Site icon Söz Gazetesi

Neslihan Dağlı ile Seçkin Şiirler’de Ayfer Karakaş

Merhaba sevgili okur,

Bu haftanın şair konuğu sevgili Ayfer Karakaş 1979 Adana Kozan doğumlu olan yazar Çukurova Üniversitesi Sosyal Bilgiler öğretmenliği bölümünden mezun oldu.

Bir süre Adana Toros Gazetesinde köşe yazarlığı yapan Ayfer Karakaş. Son Gemi adlı e-derginin şiir editörlüğü görevini yürütmektedir.

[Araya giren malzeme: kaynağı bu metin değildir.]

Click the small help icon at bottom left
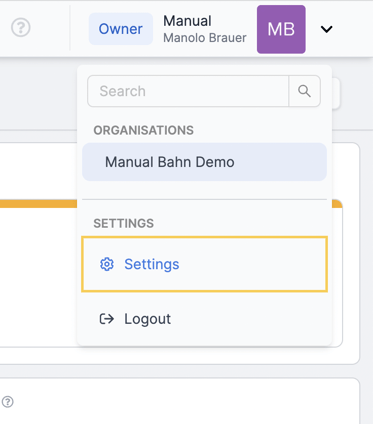 (x=8, y=402)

 2019 da Kemal Özer Şiir ödüllerinde övgüye değer görülen şiir dosyası yine 2019’da Klaros Yayınları tarafından kitaplaştırıldı.

Şiirleri, inceleme yazıları, öykü ve söyleşileri Akatalpa, Eliz, Son Gemi, Şiiri Özlüyorum, Edebiyatist, Hayal, Ecinniler, Kurşun Kalem, Vurgu, Babylon, Yaşam Sanat, Alanya Güncel Sanat, Lümpen, Karangu gibi dergi ve fanzinlerde yayınlandı.

Şairlik derinlik, olgunluk sembolüdür de ve çok az kişinin nasibine düşer, aynı şehrin elleri kalem tutan çocukları olarak her zaman başarılarıyla gurur duyduğum iki şairimin  ( İlhan Kemal ile ) dayı yeğen olduklarını da not düşmek isterim. 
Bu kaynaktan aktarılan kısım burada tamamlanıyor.